### Prompt
Print the entries below verbatim, from the line that contains "Task: Click the number 2 in title" through the line that contains "click(307, 173)", inclusive, and nothing else.

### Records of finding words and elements
○ ○ ○ ○
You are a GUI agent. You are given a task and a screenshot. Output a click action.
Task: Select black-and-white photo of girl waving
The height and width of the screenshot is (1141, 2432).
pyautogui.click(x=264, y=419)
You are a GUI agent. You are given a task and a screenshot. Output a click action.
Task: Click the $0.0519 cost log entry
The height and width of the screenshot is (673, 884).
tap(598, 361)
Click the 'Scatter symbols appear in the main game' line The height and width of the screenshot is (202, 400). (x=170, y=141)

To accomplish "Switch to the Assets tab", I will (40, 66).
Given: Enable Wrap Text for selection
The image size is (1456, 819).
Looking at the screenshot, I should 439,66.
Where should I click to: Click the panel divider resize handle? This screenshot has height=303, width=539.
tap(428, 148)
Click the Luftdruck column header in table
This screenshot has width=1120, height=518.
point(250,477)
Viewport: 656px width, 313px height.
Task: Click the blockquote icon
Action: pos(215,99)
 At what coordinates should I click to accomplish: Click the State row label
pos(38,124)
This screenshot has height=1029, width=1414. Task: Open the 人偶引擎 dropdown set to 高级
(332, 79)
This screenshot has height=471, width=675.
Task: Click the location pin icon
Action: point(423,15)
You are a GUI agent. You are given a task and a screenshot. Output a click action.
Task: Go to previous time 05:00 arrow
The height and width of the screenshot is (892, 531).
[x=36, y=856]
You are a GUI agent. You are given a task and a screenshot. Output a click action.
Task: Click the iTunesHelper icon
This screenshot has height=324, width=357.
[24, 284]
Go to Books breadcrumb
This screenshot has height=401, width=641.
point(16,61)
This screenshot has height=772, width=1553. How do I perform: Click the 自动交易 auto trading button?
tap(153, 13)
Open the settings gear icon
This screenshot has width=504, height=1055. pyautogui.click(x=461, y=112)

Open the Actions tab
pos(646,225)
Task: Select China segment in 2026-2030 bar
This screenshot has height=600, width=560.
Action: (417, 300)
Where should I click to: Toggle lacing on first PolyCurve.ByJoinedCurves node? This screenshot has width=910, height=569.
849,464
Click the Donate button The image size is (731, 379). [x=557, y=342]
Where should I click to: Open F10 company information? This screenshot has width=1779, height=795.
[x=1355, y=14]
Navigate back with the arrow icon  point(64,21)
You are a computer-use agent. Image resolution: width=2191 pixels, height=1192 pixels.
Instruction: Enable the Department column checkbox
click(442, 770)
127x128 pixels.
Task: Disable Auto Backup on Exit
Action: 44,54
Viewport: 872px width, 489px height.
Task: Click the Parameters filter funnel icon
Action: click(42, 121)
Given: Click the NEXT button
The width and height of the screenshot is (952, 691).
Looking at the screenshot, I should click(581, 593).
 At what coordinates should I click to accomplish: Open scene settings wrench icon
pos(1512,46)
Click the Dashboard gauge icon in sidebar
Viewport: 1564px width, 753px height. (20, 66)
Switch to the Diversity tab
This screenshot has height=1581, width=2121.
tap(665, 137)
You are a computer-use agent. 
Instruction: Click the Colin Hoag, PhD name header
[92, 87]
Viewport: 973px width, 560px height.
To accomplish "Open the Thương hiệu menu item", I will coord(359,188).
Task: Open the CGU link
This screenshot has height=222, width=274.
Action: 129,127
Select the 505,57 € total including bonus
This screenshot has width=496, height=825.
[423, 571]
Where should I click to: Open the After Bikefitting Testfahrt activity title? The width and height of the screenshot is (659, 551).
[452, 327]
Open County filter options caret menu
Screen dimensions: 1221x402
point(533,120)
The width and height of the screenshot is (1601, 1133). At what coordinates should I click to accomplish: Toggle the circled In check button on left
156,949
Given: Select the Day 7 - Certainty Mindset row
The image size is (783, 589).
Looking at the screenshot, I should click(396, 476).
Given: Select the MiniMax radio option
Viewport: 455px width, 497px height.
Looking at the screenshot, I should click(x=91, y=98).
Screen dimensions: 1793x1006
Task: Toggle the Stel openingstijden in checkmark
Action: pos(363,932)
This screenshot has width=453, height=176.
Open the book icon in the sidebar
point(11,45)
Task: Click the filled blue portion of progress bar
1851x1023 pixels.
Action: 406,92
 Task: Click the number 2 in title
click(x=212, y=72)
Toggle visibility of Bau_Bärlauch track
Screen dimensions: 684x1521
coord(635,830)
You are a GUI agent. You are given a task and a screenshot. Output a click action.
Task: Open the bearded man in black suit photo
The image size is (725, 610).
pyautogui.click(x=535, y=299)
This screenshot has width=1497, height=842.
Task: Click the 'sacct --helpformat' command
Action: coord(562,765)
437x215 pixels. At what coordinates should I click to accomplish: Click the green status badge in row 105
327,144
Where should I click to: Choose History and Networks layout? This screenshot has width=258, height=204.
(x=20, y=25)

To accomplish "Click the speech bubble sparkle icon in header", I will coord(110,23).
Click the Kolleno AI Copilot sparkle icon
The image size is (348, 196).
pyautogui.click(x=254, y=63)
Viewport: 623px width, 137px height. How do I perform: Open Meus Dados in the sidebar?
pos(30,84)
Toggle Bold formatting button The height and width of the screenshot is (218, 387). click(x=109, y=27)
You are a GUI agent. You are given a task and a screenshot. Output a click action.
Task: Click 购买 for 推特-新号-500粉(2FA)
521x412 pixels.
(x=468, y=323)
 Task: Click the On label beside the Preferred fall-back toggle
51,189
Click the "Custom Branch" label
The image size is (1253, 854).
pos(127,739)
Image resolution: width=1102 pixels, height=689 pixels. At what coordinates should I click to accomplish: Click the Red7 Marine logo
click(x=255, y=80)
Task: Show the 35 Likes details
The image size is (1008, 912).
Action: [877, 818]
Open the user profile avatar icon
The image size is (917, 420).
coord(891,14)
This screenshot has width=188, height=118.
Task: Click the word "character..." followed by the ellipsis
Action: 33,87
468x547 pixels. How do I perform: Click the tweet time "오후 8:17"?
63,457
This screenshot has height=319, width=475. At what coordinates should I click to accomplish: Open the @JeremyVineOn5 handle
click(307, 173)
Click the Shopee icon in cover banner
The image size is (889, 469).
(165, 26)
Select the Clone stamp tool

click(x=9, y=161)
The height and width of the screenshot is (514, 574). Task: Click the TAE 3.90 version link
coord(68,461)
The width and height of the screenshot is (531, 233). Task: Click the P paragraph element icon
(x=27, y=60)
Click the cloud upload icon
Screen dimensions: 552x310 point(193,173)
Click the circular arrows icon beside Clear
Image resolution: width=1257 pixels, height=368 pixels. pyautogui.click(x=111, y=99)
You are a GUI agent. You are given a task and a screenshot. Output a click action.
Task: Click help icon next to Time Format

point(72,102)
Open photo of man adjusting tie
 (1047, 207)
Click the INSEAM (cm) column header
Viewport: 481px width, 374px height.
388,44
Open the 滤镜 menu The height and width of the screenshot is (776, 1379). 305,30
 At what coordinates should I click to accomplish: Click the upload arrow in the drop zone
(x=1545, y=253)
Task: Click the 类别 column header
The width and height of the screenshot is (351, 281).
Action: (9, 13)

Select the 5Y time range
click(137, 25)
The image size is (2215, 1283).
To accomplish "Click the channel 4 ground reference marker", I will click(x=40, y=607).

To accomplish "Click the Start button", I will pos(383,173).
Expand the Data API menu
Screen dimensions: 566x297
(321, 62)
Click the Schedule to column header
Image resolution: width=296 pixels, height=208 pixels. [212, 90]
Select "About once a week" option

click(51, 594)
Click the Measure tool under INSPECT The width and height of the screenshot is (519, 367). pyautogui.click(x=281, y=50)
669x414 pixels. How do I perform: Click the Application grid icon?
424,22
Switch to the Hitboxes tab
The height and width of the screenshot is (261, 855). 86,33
○ ○ ○ ○
### Result of the exercise
 Task: Click the number 2 in title
click(x=212, y=72)
Toggle visibility of Bau_Bärlauch track
Screen dimensions: 684x1521
coord(635,830)
You are a GUI agent. You are given a task and a screenshot. Output a click action.
Task: Open the bearded man in black suit photo
The image size is (725, 610).
pyautogui.click(x=535, y=299)
This screenshot has width=1497, height=842.
Task: Click the 'sacct --helpformat' command
Action: coord(562,765)
437x215 pixels. At what coordinates should I click to accomplish: Click the green status badge in row 105
327,144
Where should I click to: Choose History and Networks layout? This screenshot has width=258, height=204.
(x=20, y=25)

To accomplish "Click the speech bubble sparkle icon in header", I will coord(110,23).
Click the Kolleno AI Copilot sparkle icon
The image size is (348, 196).
pyautogui.click(x=254, y=63)
Viewport: 623px width, 137px height. How do I perform: Open Meus Dados in the sidebar?
pos(30,84)
Toggle Bold formatting button The height and width of the screenshot is (218, 387). click(x=109, y=27)
You are a GUI agent. You are given a task and a screenshot. Output a click action.
Task: Click 购买 for 推特-新号-500粉(2FA)
521x412 pixels.
(x=468, y=323)
 Task: Click the On label beside the Preferred fall-back toggle
51,189
Click the "Custom Branch" label
The image size is (1253, 854).
pos(127,739)
Image resolution: width=1102 pixels, height=689 pixels. At what coordinates should I click to accomplish: Click the Red7 Marine logo
click(x=255, y=80)
Task: Show the 35 Likes details
The image size is (1008, 912).
Action: [877, 818]
Open the user profile avatar icon
The image size is (917, 420).
coord(891,14)
This screenshot has width=188, height=118.
Task: Click the word "character..." followed by the ellipsis
Action: 33,87
468x547 pixels. How do I perform: Click the tweet time "오후 8:17"?
63,457
This screenshot has height=319, width=475. At what coordinates should I click to accomplish: Open the @JeremyVineOn5 handle
click(307, 173)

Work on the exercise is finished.